Season’s over, but I can stop thinking baseball; it’s like installment loans for my soul.
Allow me to explain. I’m a fanatic, and I’m certainly not alone.
Baseball has captivated the American imagination since its origins as a gentleman’s game on green pastures. It is a game with its own poetry of time and movement, tension and release. Its timeless quality – a reminder of that inner peace we so deeply desire, that emerald Eden sailing sapphire skies – never ceases to inspire.
Baseball is a unique endeavor.
Even a team that has lost 10,000 games can swing its way to the top. How’s that for optimism?
To sportswriters, poets, essayists, broadcasters, photographers, fathers and sons, mothers and daughters, heads of state and those struggling just to make it, the game of baseball is now, then, and for Cubs fans, the eternal “wait until next year.”
Right now, the “Hot Stove League” is in full swing, and the General Managers’ annual meeting has trade talk flying fast and furious. Will “Man Ram” continue to batter NL pitching in Dodger blue? Now that C.C. has proven that the senior circuit is his personal buffet line, will he be long for Milwaukee? Where will K-Rod and his lock-down slider fly? Where’s Teixeira gonna rake? These and many more questions will be answered this off-season.
You can’t tell what’s happening in free agency without a scorecard, ladies and gents
That’s why you’ll want to follow the action with resources like this. Sort by team, position, or just go through them all alphabetically. I want to know how things are shaping up for the 2009 season, so I’ll be visiting there regularly.
Wait. You don’t know what free agency is?
Then it’s time to hit some high points.
As television revenues began to grow and issues with meager player pension funds loomed, the Major League Baseball Players Association began to look ahead to ways they’d be able to strengthen their bargaining power. In 1965, they hired a labor organizer by the name of Marvin Miller. By 1968, the first collective bargaining agreement was in place, which gave the players some leverage against the machinations of team ownership.

“No man is going to sell my carcass unless I get half.” – Deacon White, National Association/National League catcher/third baseman
However, big things didn’t begin to happen until 1969, when St. Louis Cardinals outfielder Curt Flood refused to report to camp. He took it upon himself to challenge Major League Baseball’s long-standing unwritten rule, the “reserve clause.” Essentially, players were completely under the control of the team to which they were under contract. Teams could buy, sell or trade players at any time and salaries were kept low because players could not shop their services to other teams. Top stars were paid well, but the average player couldn’t live on their baseball salary alone under this system, particularly if they had a family to support.
Flood lost his challenge against baseball, but he succeeded in setting the wheels in motion. By 1975, pitchers Dave McNally and Andy Messersmith filed grievances against their respective teams. On December 23, 1975, an independent arbiter ruled in favor of the players. The owners’ position boiled down to “you can’t rule against us… we’re baseball,” while the players wanted their say as valued labor, as men. It was a slam dunk case that paved the way to free agency as we know it today in professional sports.
Today, it’s easy to look at player salaries and remark at how out of touch with reality they all seem. Indeed, it could easily be argued that after gaining the upper hand against ownership, the Players’ Union has taken the ball and run so far away that they’ve forgotten where the game is. However, if you take into account what networks pay teams for broadcasting rights alone, you’ll see that there’s lots of revenue to be shared.
And since the owners can’t play a position…

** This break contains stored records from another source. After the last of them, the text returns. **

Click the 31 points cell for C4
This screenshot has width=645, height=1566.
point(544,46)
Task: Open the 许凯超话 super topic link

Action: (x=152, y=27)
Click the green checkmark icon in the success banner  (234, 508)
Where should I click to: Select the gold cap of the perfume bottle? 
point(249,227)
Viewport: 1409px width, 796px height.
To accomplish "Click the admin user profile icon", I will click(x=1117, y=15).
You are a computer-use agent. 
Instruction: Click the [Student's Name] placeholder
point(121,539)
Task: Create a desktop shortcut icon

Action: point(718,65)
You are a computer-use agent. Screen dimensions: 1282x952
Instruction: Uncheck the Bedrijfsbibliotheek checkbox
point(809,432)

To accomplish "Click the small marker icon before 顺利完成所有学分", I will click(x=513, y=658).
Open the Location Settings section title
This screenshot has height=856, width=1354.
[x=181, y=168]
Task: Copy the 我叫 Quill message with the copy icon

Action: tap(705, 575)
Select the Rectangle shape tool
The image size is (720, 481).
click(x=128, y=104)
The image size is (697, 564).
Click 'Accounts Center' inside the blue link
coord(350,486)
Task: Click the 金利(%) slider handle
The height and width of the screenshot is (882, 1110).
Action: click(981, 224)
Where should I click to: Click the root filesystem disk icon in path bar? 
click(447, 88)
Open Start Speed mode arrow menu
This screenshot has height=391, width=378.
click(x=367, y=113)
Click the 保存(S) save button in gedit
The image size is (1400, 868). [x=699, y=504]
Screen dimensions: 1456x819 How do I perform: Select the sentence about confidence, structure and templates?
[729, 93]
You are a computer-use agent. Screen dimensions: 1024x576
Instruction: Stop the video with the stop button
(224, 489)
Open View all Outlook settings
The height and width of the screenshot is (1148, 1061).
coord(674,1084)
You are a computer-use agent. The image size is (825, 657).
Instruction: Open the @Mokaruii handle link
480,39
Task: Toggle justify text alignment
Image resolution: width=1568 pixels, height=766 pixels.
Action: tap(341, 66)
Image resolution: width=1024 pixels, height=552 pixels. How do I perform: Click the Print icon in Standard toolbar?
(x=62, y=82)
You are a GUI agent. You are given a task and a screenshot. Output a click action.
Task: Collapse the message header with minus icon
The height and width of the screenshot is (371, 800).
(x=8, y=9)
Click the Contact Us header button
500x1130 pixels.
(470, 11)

What you end up with is entertainers – the ballplayers – who want their fair share of the profits. That makes sense in the real world, doesn’t it?
But YOU can take a position…
In much the same way, it makes sense in the real world that you as a consumer have a right to your fair share of installment loans when you are in need of bite-sized, short-term funding. Despite the stories interest groups may throw around, they’re like a batting practice fastball. Swing away and round the bases. You’ll end up back at home without paying too much or damaging your credit. That’s what you get with installment loans.







Professional athletes deserve to have the right to sell their services to whichever team they wish. Granted, they get to play baseball for a living, but it’s their time and their life. We the consumer also should have the right to whatever avenues we wish for financing a temporary cash crunch in the wake of an unexpected expense, and if we so desire personal loans instead of having to rely on the bank and credit tycoons, then that should be our choice.